C’est assez surprenant la vitesse avec laquelle tout a été ensuite réglé, mais le Japon devait faire face à une crise sans précédent après un séisme. J’ai donc en quelque sorte été évacuée en urgence. Nous avons dit au revoir et nous sommes parties. Dans le taxi qui nous menait à l’aéroport, elle m’a parlé d’elle, des enfants qu’elle avait déjà, de moi et de la raison pour laquelle son mari et elle avaient fait ce choix. Et puis, nous sommes enfin arrivées. Je me suis collée à elle. Nous marchions dans des dédales interminables de couloir. J’avais sommeil, elle semblait inquiète. Alors, elle m’a prise dans ses bras et a pressé le pas jusqu’à l’embarquement. Chaque seconde, je craignais qu’on ne m’enlève à elle. Elle m’a acheté des magazines et a payé avec une carte dorée. C’était une magicienne, je l’idolâtrais. Nous sommes montées dans un énorme appareil qui faisait un bruit assourdissant. J’avais peur, elle m’a tenu la main pendant le décollage. Et puis elle a appuyé sur un bouton et son siège s’est allongé.

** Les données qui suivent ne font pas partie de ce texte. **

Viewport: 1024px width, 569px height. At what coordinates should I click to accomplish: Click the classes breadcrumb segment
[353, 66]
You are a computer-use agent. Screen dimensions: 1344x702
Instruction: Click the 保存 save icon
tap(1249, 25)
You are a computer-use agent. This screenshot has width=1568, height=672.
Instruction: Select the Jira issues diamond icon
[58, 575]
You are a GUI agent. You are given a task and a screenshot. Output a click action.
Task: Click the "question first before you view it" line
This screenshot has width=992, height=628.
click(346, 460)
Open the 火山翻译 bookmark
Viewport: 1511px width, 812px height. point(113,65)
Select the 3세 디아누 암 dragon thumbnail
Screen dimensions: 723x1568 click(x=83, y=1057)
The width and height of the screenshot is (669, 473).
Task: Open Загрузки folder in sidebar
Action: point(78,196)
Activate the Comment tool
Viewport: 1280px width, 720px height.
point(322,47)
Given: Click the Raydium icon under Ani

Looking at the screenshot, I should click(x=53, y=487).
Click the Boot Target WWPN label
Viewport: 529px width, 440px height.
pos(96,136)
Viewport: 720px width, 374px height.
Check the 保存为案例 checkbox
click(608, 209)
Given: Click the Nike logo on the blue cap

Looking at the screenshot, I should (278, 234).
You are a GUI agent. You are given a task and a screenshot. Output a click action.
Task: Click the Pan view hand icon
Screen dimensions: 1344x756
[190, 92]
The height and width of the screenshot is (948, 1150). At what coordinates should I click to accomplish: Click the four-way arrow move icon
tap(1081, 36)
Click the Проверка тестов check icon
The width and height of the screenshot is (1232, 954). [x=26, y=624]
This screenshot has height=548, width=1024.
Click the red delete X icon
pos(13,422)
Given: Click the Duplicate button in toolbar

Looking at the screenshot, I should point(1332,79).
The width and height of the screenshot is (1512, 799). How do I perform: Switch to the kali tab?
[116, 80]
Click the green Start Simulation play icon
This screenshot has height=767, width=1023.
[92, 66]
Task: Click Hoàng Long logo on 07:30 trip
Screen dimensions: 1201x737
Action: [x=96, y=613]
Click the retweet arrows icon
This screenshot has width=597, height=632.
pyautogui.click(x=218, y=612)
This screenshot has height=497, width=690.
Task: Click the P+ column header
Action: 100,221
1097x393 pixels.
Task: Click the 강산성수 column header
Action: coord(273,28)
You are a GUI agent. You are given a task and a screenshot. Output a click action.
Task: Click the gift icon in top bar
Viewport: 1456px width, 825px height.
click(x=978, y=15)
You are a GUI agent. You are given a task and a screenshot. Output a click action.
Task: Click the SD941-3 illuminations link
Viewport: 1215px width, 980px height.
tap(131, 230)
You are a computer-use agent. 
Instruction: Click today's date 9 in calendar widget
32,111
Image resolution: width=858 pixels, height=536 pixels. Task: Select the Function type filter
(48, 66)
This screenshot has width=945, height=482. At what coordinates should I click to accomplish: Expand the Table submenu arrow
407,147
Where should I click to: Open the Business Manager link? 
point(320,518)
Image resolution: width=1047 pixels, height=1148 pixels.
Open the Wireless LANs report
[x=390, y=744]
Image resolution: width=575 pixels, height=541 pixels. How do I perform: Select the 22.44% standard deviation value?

«Le voyage va être long, tu devrais dormir.
J’ai secoué la tête, soudain prise de panique. Elle l’a remarqué immédiatement.
– Pourquoi ne veux-tu pas dormir ? Nous ne craignons rien dans l’avion.
– J’ai peur de ne pas te retrouver lorsque je me réveillerai. – Bébé, je serai là toutes les fois où tu te réveilleras, je te le promets.»
Juste avant de fermer les yeux, j’ai su que ce n’était que le début de l’aventure et que le meilleur restait à venir. J’aimais l’homme dont elle m’avait parlé, son mari Nataniel ; j’aimais ses enfants, même s’il allait falloir la partager avec eux à partir du lendemain. Et je l’ai aimée elle, la princesse en jean, la magicienne, la poupée, la mère Noël. La mère. J’avais 3 ans et je m’en souviens encore comme si c’était hier. Le plus beau jour de ma vie. Le jour où j’ai rencontré ma mère.